The restore a key feature is only available for keys in virtual private vaults. You can monitor the progress of the restore operation through the work request for the restore. See Using the Console to View Work Requests for more information.

    1. On the Master Encryption Keys list page, select Restore Key. If you need help finding the list page, see Listing Keys.
    2. Select a source. You can import a key backup from the following sources: an Object Storage bucket, a preauthenticated Object Storage URL, or a file on your local machine or a mapped network location.
    3. Do one of the following, depending on what you chose in the previous step:
      • Select a bucket from the dropdown menu. If needed, you can change the compartment to find a bucket in a different compartment, then use the Select a file menu to select the name of the file containing the backup of your key.
      • Select Object Storage URL, and then provide a preauthenticated URL for the file in OCI Object Storage that contains your key backup..
      • Using Upload a file, drag a file or select one from your local machine or a mapped network location to import a file containing a backup of a key.
    4. When you're finished, select Restore Key.
  • Use the oci kms management key restore command and required parameters to restore a key from Object Storage:

    oci kms management key restore --bucket-name <bucket_name> --from-json <json_input>

    Use the oci kms management key restore-from-file command and required parameters to restore a key from a file:

    oci kms management key restore-from-file --from-json <json_input>

    See Advanced JSON Options for information on using JSON input with this command.

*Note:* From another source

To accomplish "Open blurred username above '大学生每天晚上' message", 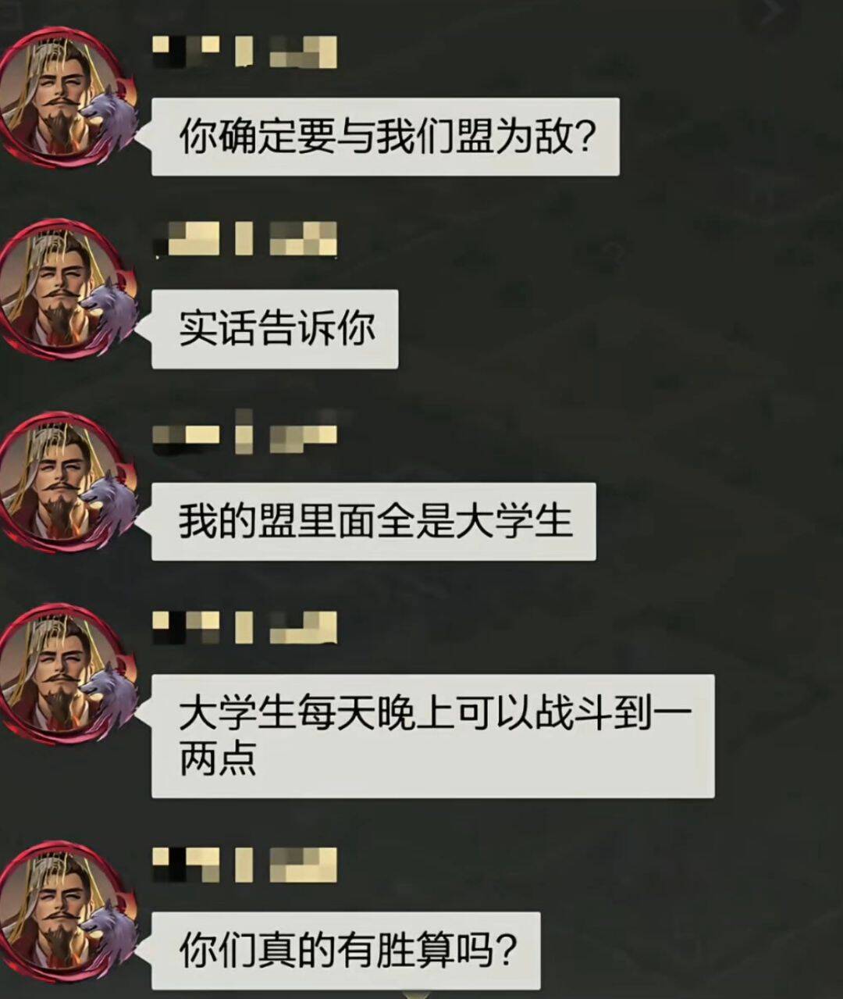I will [x=244, y=627].
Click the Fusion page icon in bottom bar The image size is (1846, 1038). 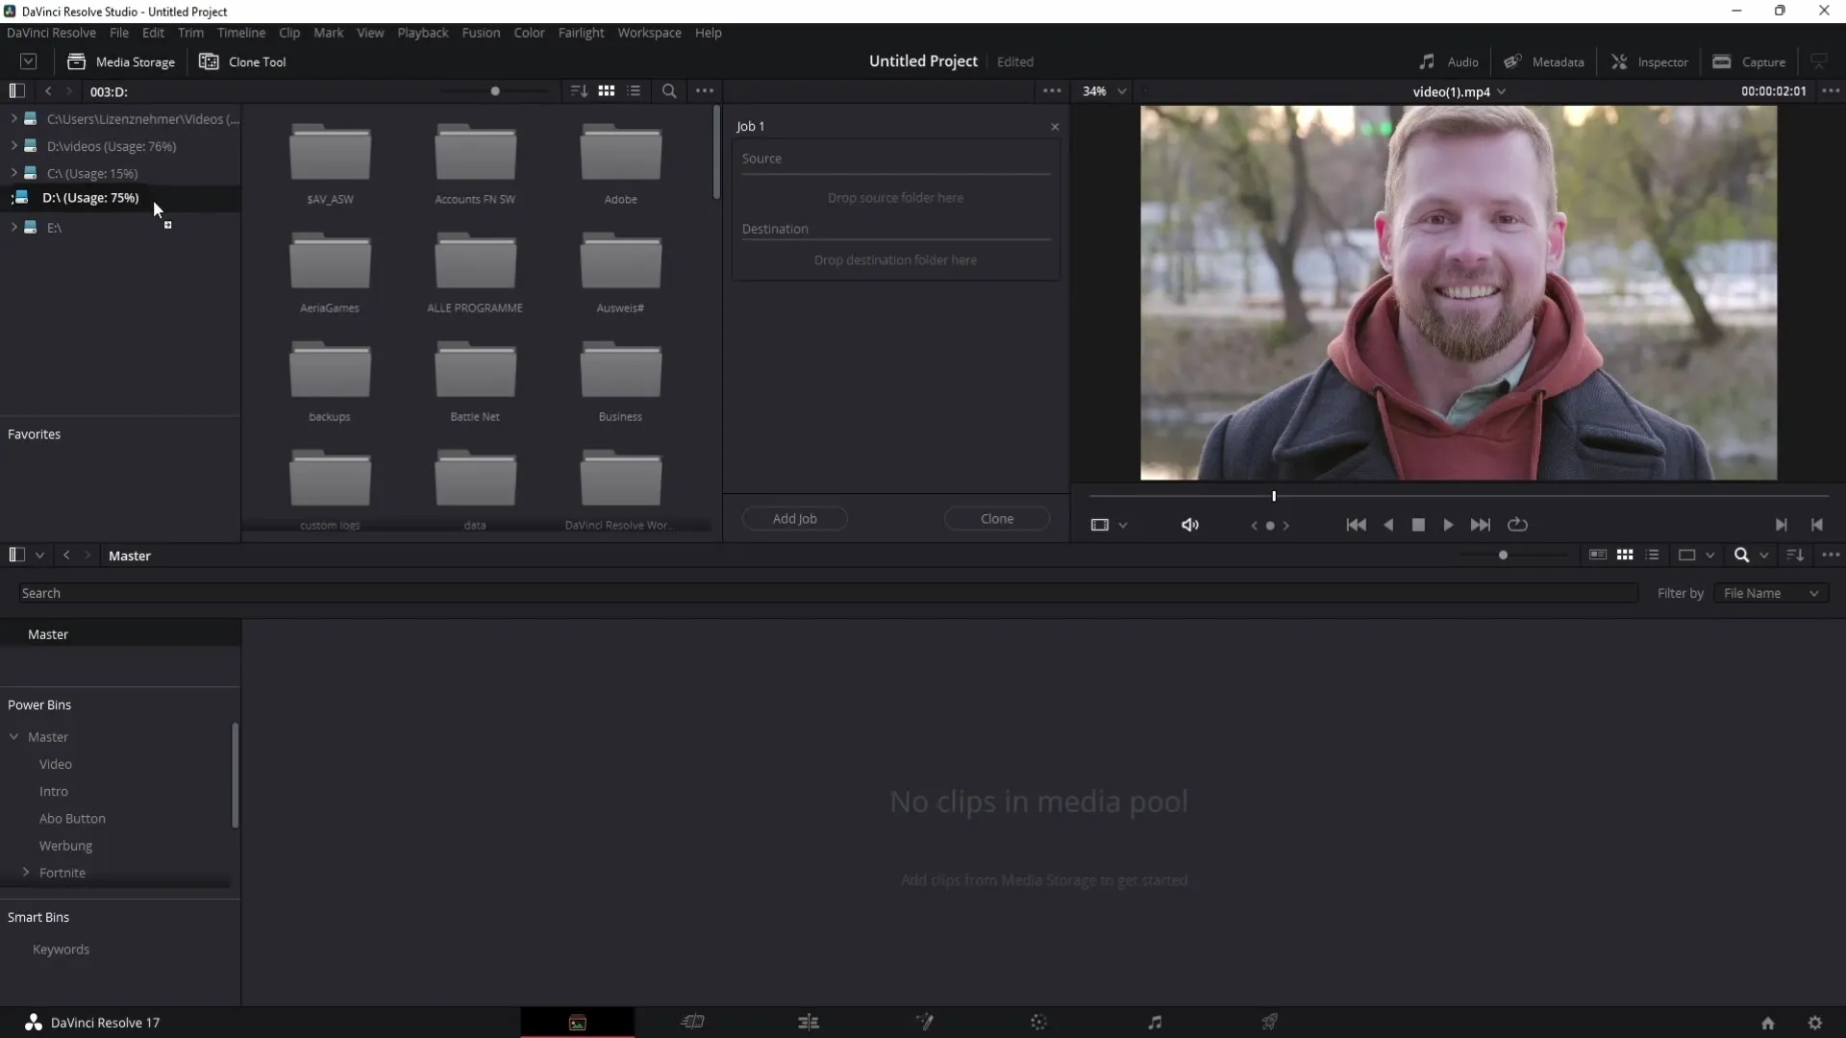point(923,1023)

    For a complete list of parameters and values for CLI commands, see the CLI Command Reference.

  • Use the RestoreKeyFromFile API or the RestoreKeyFromObjectStore API with the Management Endpoint to restore a key from a backup.

    Note

    The Management Endpoint is used for management operations including Create, Update, List, Get, and Delete. The Management Endpoint is also called the control plane URL or the KMSMANAGEMENT endpoint.

    The Cryptographic Endpoint is used for cryptographic operations including Encrypt, Decrypt, Generate Data Encryption Key, Sign, and Verify. The Cryptographic Endpoint is also called the data plane URL or the KMSCRYPTO endpoint.

    You can find the management and cryptographic endpoints in a vault's details metadata. See Getting a Vault's Details for instructions.

    For regional endpoints for the Key Management, Secret Management, and Secret Retrieval APIs, see API Reference and Endpoints.

    For information about using the API and signing requests, see REST API documentation and Security Credentials. For information about SDKs, see SDKs and the CLI.